Rabu, 20 Juli 2011

AKTA GEREJA. GEREJA PROTESTAN di INDONESIA bagian BARAT ( GPIB )

Pendahuluan.

Kehadiran Gereja sebagai persekutuan orang percaya senantiasa diperhadapkan dengan berbagai kenyataan yang menantang. Hal ini berkaitan dengan keberadaan gereja yang eksistensinya tidak terlepas sebagai pembawa berita damai sejahtera. Dalam konteks yang demikian maka kehadiran gereja akan terus menerus diperhadapakan dengan realitas yang berubah. Maka identitas gereja tidak hanya diperlihatkan melalui aspek historis yang dimiliki tetapi identitas itu juga muncul melalui tanggapan gereja atas berbagai perubahan. Gereja yang kontekstual adalah gereja yang memahami permasalahan yang ada disekitarnya agar kehadiran gereja senantiasa relevan dengan tugas panggilan dan pengutusannya.
Bertolak dari gagasan yang demikian maka dalam konteks gereja ( baca : GPIB ) terdapat perubahan yang terus terjadi dengan berbagai akibatnya. Pada titik inilah diperlukan adanya suatu pijakan teologis yang memungkinkan gereja senantiasa menghadirkan identitasnya sebagai saksi-saksi Kristus.
Untuk itulah penulisan materi tentang akta gereja ini dikemukakan dengan menjelaskan apakah akta gereja dan perannya di tengah-tengah realitas yang berubah. Juga disampaikan kumpulan akta gereja sebagai hasil persidangan sinode yang masih berlaku di lingkungan GPIB.

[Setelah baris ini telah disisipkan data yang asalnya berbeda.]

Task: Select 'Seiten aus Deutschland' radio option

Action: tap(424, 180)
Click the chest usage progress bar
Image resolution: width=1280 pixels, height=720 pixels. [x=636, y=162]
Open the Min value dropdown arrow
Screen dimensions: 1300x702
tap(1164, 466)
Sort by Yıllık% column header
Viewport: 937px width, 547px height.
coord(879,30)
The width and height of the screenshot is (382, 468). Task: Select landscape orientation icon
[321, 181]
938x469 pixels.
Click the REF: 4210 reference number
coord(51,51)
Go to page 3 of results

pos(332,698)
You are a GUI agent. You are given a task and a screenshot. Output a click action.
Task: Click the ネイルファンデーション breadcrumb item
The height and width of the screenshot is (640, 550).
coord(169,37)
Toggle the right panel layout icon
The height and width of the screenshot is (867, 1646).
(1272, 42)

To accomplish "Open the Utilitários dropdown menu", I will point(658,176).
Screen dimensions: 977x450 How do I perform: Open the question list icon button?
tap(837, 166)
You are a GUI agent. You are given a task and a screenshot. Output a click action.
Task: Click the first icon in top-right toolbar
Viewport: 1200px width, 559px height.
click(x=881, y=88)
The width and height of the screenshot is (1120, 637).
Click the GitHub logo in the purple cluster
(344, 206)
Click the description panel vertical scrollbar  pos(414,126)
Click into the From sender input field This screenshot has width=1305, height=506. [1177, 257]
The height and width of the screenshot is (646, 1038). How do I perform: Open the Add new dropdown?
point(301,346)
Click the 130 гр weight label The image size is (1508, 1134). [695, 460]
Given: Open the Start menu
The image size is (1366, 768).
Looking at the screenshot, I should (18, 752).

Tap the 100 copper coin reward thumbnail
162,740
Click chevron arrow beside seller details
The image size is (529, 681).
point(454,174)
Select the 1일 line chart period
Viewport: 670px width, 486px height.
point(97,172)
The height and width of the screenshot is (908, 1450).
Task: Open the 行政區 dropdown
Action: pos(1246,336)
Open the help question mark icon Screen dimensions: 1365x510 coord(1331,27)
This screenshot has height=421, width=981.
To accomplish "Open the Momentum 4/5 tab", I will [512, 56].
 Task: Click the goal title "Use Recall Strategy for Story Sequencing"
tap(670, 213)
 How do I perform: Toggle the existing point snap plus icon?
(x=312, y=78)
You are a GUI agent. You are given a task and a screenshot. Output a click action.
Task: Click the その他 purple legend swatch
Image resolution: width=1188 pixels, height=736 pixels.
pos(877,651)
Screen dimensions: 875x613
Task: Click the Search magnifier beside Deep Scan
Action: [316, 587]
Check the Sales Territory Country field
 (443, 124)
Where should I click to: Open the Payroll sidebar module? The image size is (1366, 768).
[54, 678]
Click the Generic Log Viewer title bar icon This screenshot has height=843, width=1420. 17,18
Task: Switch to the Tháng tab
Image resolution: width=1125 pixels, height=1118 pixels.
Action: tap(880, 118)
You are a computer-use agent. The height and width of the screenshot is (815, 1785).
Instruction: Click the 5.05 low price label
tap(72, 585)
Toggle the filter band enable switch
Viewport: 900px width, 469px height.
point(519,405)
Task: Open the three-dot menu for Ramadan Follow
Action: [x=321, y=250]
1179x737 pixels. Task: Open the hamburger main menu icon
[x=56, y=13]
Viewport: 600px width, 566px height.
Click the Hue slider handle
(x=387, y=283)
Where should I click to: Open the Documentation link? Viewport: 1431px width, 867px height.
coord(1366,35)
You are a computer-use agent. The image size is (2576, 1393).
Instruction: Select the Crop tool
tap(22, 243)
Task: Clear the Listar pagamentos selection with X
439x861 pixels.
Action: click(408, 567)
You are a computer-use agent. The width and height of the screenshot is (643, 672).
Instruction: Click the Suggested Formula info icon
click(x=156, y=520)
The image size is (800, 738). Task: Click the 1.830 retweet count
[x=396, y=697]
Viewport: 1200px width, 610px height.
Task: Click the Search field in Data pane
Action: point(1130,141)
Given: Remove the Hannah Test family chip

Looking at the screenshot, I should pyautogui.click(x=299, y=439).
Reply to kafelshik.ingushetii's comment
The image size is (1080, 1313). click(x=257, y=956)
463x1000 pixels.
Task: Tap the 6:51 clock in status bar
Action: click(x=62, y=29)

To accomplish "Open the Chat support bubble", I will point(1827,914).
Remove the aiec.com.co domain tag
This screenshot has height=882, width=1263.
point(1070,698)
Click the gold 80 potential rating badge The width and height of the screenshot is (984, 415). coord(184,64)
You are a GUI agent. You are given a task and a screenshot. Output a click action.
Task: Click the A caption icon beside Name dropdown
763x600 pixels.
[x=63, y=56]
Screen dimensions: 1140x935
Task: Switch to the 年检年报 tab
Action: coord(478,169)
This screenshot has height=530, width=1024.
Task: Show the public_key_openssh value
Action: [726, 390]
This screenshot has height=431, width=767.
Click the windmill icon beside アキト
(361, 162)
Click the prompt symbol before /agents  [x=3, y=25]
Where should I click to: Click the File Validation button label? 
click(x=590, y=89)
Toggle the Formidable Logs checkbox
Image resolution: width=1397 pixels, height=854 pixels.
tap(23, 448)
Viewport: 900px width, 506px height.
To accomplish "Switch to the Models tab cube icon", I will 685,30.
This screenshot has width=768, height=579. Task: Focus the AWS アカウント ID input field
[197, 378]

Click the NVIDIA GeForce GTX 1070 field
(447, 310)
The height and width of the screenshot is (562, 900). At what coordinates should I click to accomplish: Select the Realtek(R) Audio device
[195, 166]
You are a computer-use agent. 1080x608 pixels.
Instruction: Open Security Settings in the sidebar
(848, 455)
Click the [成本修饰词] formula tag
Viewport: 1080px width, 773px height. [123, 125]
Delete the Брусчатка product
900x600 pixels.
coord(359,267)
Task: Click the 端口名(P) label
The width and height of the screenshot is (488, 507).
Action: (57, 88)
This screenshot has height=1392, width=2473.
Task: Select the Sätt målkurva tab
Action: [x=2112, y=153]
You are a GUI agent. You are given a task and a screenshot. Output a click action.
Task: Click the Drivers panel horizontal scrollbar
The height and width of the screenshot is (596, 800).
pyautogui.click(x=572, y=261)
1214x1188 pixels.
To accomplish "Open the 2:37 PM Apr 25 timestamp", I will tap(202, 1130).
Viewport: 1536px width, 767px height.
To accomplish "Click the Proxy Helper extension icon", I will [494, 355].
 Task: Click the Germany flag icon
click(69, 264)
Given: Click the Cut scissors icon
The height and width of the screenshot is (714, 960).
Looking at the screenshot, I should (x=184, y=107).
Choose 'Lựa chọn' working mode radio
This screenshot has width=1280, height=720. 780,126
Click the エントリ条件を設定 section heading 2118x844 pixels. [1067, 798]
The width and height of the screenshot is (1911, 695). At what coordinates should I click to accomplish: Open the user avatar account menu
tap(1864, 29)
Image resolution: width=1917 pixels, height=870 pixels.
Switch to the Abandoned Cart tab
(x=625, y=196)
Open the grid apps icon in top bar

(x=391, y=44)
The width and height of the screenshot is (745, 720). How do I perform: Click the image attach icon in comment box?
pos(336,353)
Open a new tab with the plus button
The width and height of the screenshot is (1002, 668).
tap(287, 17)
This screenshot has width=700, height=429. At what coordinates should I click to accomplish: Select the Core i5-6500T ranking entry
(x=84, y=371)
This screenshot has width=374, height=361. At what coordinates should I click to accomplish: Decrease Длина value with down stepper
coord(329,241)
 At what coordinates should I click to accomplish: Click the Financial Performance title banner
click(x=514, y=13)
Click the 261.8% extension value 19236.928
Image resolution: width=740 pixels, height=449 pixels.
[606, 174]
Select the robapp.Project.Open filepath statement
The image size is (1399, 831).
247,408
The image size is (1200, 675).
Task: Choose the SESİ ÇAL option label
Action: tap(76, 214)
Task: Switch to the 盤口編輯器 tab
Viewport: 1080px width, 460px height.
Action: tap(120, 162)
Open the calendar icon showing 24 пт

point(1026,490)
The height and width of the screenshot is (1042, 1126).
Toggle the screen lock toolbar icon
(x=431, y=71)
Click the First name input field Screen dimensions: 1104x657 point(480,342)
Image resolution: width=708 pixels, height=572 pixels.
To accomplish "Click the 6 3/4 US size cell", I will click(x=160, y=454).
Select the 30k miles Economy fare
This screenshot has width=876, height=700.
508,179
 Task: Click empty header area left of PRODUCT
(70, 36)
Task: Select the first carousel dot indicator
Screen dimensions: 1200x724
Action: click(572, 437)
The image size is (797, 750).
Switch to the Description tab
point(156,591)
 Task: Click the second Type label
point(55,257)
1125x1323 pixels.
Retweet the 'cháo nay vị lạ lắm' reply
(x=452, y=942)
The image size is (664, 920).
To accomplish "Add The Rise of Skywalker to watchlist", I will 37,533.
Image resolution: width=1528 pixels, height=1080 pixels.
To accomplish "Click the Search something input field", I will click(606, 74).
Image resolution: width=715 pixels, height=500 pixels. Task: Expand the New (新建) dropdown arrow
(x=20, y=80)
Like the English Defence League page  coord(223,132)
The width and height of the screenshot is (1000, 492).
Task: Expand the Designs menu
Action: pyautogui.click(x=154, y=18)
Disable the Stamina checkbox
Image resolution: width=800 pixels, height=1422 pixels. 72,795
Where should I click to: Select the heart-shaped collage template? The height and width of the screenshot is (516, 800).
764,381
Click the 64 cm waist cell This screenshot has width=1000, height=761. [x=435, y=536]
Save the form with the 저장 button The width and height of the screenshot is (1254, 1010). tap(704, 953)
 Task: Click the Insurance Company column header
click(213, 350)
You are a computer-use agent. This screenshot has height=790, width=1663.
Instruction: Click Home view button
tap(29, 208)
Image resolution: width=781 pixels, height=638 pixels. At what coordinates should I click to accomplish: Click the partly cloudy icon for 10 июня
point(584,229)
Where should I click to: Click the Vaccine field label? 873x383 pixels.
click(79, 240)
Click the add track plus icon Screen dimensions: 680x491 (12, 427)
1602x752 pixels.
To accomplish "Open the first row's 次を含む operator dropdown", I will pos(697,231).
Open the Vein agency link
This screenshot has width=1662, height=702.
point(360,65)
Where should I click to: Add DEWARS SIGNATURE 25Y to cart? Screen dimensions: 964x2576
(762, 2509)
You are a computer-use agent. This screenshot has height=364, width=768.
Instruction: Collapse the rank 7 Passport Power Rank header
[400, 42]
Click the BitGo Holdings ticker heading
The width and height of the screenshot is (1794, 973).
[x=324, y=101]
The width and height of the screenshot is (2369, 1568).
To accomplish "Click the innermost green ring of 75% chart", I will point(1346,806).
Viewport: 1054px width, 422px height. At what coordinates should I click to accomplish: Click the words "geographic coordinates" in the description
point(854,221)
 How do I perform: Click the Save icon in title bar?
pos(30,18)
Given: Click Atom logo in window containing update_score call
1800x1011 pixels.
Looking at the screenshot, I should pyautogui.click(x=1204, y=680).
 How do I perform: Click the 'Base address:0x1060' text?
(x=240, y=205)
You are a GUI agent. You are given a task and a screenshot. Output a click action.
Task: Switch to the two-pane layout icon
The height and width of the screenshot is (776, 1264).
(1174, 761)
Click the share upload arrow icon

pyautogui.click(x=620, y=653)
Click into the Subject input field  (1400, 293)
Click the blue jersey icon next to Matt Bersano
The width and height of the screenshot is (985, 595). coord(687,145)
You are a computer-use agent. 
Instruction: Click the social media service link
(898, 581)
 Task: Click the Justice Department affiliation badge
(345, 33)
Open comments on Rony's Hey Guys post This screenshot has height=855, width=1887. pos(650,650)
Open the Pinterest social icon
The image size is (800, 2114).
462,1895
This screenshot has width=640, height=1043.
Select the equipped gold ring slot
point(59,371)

AKTA DALAM KONTEKS GEREJA.

Istilah akta , menurut kamus besar bahasa Indonesia berarti : surat tanda bukti berisi pernyataan / keterangan resmi, pengakuan, keputusan dan sebagainya yang dibuat menurut ketentuan yang berlaku dan disaksikan / disahkan oleh pejabat yang berwenang.[1] Berdasarkan paparan tersebut maka akta dalam konteks gereja ialah suatu pernyataan resmi Gereja yang merupakan pengakuan dan keputusan GPIB dalam kerangka memberi tanggapan terhadap berbagai persoalan kontemporer di tengah-tengah kehidupan bergereja dan berjemaat. Dalam ketetapan Persidangan Sinode GPIB ke XV tahun 1990 di Ujung Pandang bahkan dikemukakan bahwa Akta Gereja merupakan fatwa, petunjuk praktis mengenai masalah yang belum ditetapkan dalam peraturan gereja.[2] Akta gereja yang merupakan hasil telaah situasi beserta pembahasan teologis dimaksudkan untuk memberikan dasar-dasar dan pedoman penyelesaian. Karena itu tidak mustahil bahwa akta tidak diperlukan lagi atau dianggap terlalu jauh melihat kedepan dank arena itu dianggap kurang mengena dengan keadaan yang ada.[3] Karena itu patut dipahami adanya perbedaan yang mendasar antara Akta Gereja dan Tata Gereja. Kalau Tata Gereja lebih menekankan aspek kebijakan jangka panjang maka Akta gereja lebih menitik beratkan pada aspek yang bersifat aktual. Paling tidak dengan adanya akta gereja maka 3 hal telah dapat dipagari yakni :

1.      permasalahan yang dihadapi sepnajang sejarah perjalanan ber- GPIB.
2.      prinsip penyelesaian masalah sebagimana yang telah dilakukan oleh GPIB sepajang sejarah pelayanannya.
3.      petunjuk penyelesaian masalah sebagaimana yang dipandang baik oleh GPIB untuk seluruh jemaat.[4]
Hal-hal diatas adalah dalam kerangka menghayati kehadiran gereja yang senantiasa berinteraksi dengan dunia dimana ia hadir. Dengan berpikir demikian hendak diketengahkan tanggapan gereja atas kasih Allah yang diwujudkan secara bertangung jawab selaras dengan pemahaman iman gereja ( baca : gpib )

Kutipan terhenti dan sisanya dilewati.